**INFORMATION PROVIDED:**
────────────────

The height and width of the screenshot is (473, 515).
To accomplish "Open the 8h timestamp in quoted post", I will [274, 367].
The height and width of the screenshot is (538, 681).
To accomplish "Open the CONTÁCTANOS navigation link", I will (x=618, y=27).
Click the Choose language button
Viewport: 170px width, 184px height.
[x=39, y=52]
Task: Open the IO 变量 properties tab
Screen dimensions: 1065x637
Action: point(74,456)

────────────────

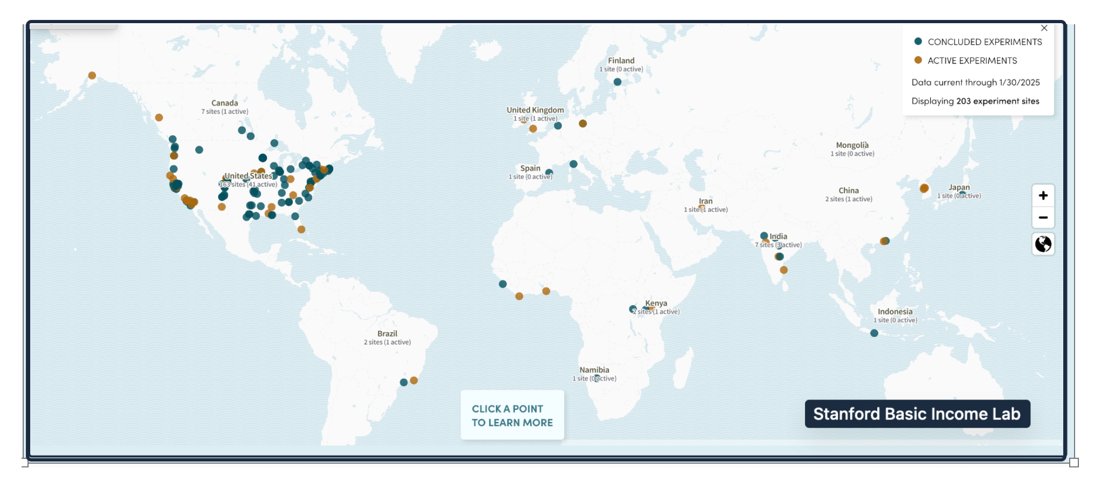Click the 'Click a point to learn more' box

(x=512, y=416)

────────────────

**YOUR GOAL:** Where a line in the records above contains the word "screenshot", copy that line.

**SOLUTION TO THE EXERCISE:**
The height and width of the screenshot is (473, 515).
The height and width of the screenshot is (538, 681).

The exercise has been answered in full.